If you think that oysters are only available in months with an “R” in their name, then I’ve got some news for you. While I was holding onto this lore, the world of oysters changed a lot. Today, oysters are being harvested and enjoyed by local diners nearly every month of the year. That’s because of an active farming effort that cultivates these beautiful bivalves year-round right here in the great state of Virginia.
“The demand for oysters has gone up,” says Bryan Crosswhite of French Quarter Brasserie. “It used to be we only had them during their season, but now you can get fresh oysters year round.” Crosswhite is sourcing his oysters from the Chesapeake Bay. “That’s what has changed. Companies out of Reedville, Virginia and Tangier Island are notably increasing production and supplying superb oysters to French Quarter Brasserie.

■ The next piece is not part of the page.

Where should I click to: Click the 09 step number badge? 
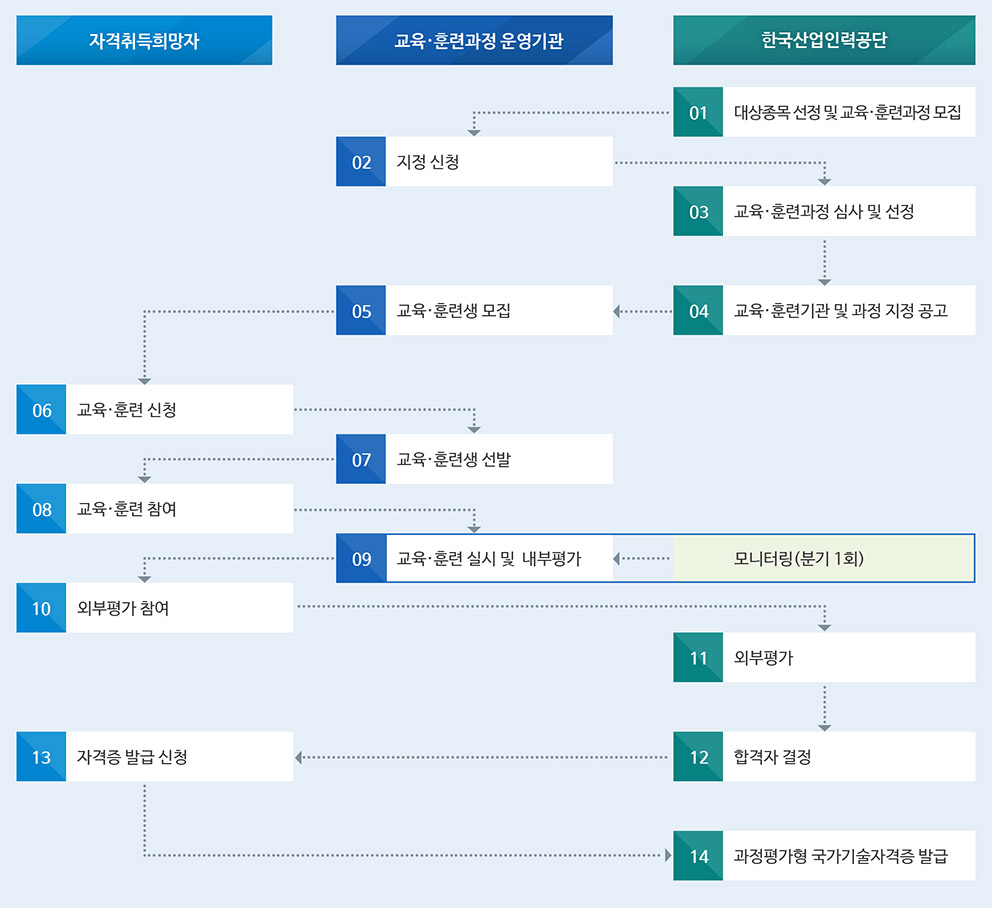(x=361, y=558)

For years these companies were fishing and crabbing, but now they’ve launched into oyster farming.
During the 20th century, oysters suffered from polluted water and waterfront development, but efforts to clean up the Bay has helped to restore Virginia’s seafood business. Now, Virginia’s tourism bureau says Virginia is “The Oyster Capital of the East Coast,” because Chesapeake Bay oysters have near perfect growing conditions—salty Atlantic Ocean water mixed with freshwater rivers like the Rappahanock. Along with low population in some regions, Virginia oysters can grow uninhibited.

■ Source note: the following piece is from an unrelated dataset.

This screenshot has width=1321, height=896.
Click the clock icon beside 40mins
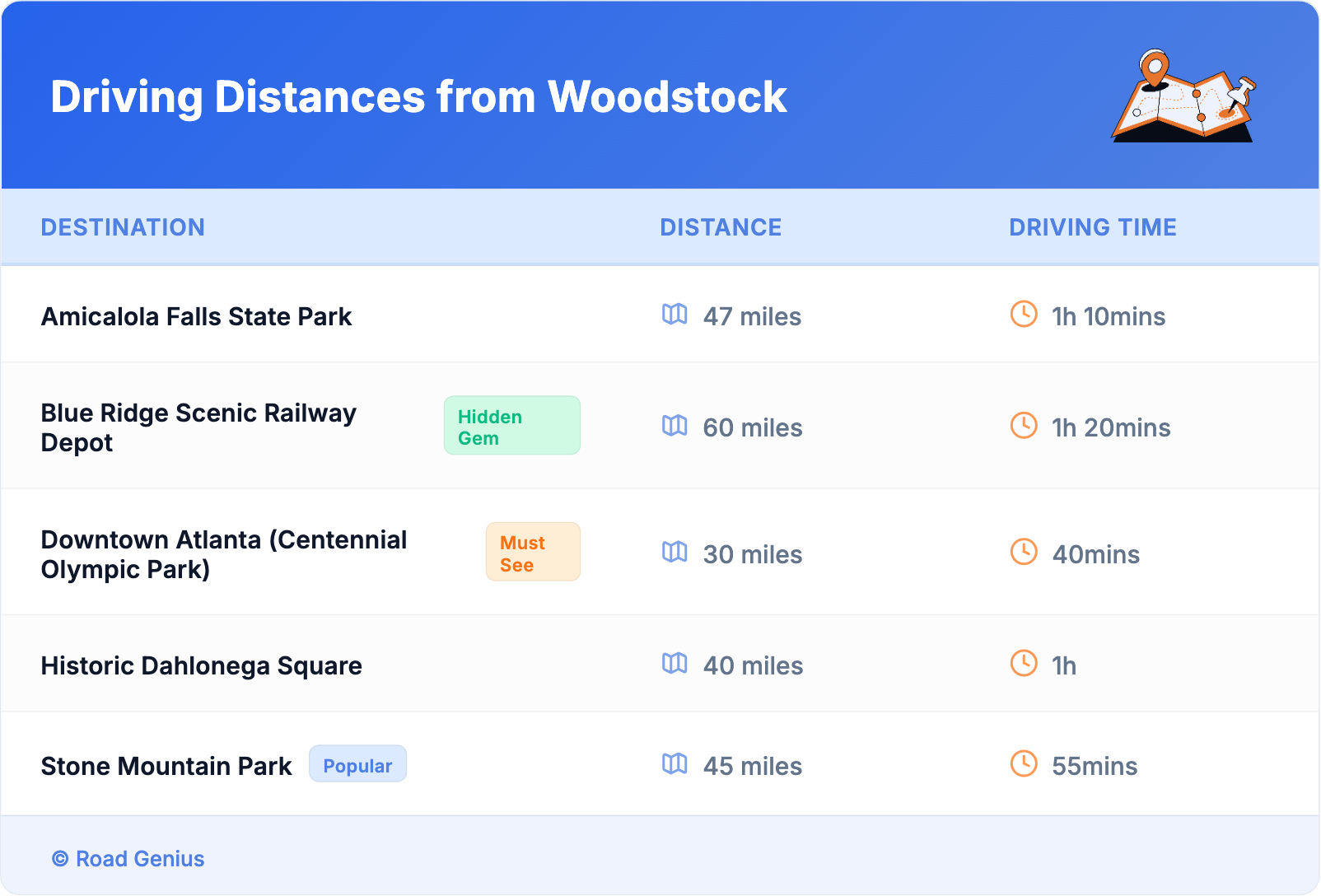1024,553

Another change: the oyster farmers aren’t gathering them from the bottom anymore. “They insert seed oysters in a mesh cage, and then float the cages on the surface of the bay,” explains Crosswhite. This changes oysters from a bottom feeder to creatures that are easy to pluck from the sea. They’re still providing the same service while floating—removing nitrogen and carbon improving water clarity and quality, but now they’re in a protected environment in a process called upwelling.

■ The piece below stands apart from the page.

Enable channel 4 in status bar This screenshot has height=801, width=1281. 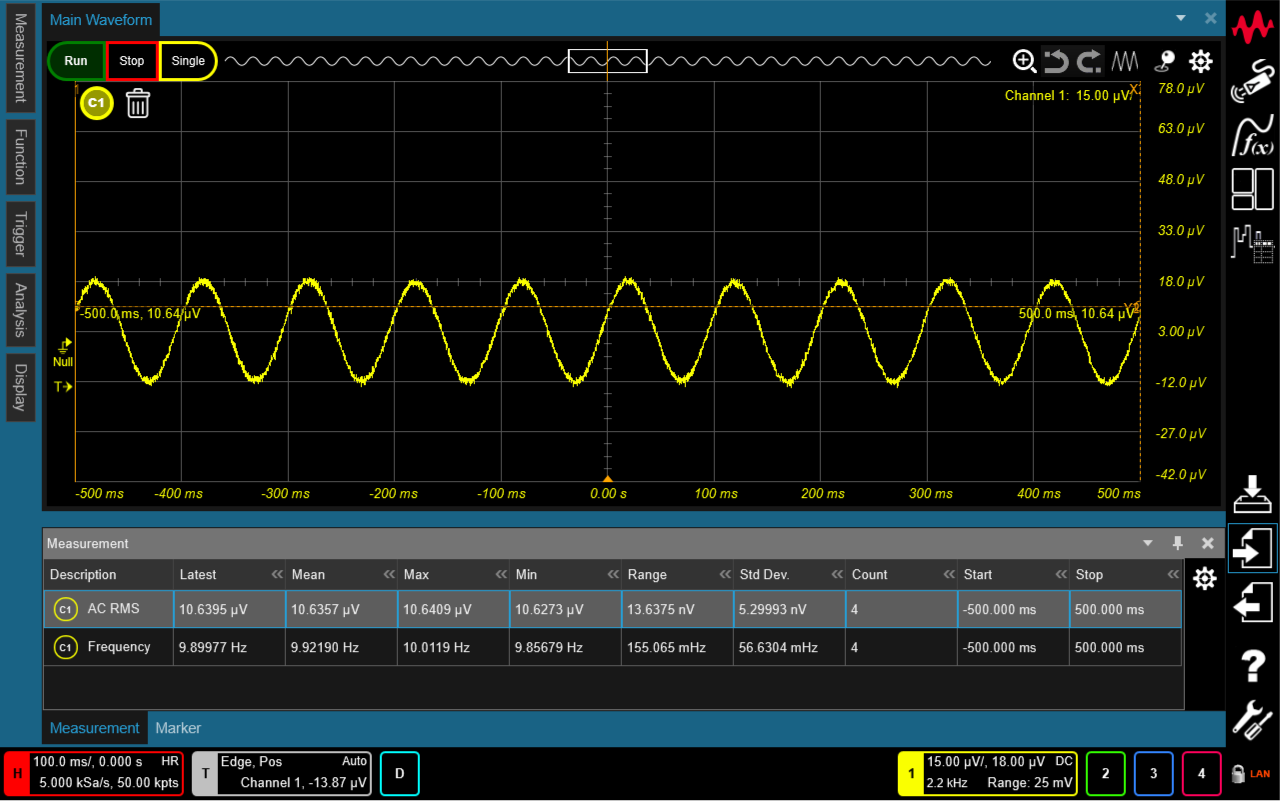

Bryan and many other restauranteurs are making oysters the star of their menus, and the demand continues to increase for fresh oysters all over the District of Columbia, Maryland, and Virginia (DMV). Thanks to a growing passion for oysters that are fried, fresh, and broiled, the Virginia Oyster Trail was developed by Virginia Tourism. There are eight regions that comprise the Trail. These stretch from the Lower Chesapeake Bay near Virginia Beach and north to Chincoteague Island. In between are hatheries in Cape Charles, Hayes, and Wicimico. A great resource for learning about local oysters is on the Virginia Oyster Trail website. It explains the new technologies used to farm oysters, describes the different types of oysters, and offers tourists the opportunity to visit the watermen in their native habitat.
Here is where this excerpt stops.